BKD Wealth Advisors President Jack Thurman said the Springfield-based wealth management firm, which surpassed $2 billion in assets under management in 2012, has twice received consulting services from a name synonymous with the luxury hotel industry: Horst Schulze. Thurman and top BKD Wealth executives took a chartered flight to Atlanta in 2010 and paid Schulze for his advice – at a clip of $10,000 per hour. Despite the hefty price, the experience was so valuable Thurman hired Schulze for a one-on-one conversation about customer service the following year.

“In March 2010, I hired him to speak for a couple hours. He unloads on us for four hours – I brought my leadership team down with me – and we got our money’s worth in the first hour,” Thurman said. “For the next three hours, all he did was give us icing on the cake.”

The results, Thurman said, have been significant.
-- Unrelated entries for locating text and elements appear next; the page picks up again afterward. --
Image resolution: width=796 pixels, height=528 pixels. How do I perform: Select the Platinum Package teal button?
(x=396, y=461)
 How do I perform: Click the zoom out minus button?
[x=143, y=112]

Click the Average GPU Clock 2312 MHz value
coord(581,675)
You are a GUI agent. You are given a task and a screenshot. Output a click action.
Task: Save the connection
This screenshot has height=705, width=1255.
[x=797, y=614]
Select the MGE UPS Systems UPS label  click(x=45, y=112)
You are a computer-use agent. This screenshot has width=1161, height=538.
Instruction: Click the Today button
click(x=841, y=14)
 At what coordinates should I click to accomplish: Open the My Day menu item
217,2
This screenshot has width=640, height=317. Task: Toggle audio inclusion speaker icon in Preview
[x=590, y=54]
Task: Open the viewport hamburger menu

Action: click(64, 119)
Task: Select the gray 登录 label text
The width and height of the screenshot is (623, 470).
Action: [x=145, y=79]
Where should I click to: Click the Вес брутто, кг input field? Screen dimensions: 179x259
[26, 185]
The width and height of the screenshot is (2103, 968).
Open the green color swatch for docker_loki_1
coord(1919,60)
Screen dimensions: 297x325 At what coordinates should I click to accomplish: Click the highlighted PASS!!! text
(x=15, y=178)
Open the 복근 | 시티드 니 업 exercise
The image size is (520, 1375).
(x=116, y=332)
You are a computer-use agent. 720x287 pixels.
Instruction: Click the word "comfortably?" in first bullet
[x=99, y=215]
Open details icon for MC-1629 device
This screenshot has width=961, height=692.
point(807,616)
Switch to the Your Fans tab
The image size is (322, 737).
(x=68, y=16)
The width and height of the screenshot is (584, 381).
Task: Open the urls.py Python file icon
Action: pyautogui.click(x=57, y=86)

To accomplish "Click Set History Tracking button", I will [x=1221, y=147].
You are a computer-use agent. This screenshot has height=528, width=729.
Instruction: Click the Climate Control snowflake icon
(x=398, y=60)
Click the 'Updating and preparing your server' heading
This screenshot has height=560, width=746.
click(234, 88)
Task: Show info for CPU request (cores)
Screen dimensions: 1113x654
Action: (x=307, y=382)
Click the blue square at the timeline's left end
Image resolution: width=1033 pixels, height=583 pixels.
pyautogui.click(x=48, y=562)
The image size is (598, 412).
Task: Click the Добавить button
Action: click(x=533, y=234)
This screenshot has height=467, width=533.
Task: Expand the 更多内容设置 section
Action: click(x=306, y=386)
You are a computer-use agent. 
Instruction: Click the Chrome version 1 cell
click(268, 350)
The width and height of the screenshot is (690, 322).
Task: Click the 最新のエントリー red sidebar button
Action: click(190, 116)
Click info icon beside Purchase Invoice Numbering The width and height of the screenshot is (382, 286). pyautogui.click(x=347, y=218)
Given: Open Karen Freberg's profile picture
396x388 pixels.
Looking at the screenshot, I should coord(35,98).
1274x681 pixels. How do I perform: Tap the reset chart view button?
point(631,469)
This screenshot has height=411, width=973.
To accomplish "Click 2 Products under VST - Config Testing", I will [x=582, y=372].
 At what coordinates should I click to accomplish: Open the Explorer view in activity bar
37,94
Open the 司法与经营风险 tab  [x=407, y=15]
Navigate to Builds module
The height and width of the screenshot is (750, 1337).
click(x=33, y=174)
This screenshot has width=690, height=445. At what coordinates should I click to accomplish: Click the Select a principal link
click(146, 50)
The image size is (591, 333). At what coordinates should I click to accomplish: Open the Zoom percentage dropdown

BKD Wealth Advisors, a division of Springfield-based national accounting firm BKD LLP, ranked No. 9 on Accounting Today’s 2012 Top Firms by AUM. BKD Wealth customers have indicated a 4.8 satisfaction rating in 2013 – out of 5 points possible – from 4.1 in 2007, based on its own surveys. The firm also boasts a 97 percent retention rating, and Thurman credits Schulze’s advice for the company’s renewed focus on client service.

“It’s not just happenstance, and it is not just by being friendly, but by having systemized approaches to hiring the right people, to orientating people to make sure the systems work right – and if they don’t, having a system to correct them – so that you have highly satisfied guests or clients,” Thurman said.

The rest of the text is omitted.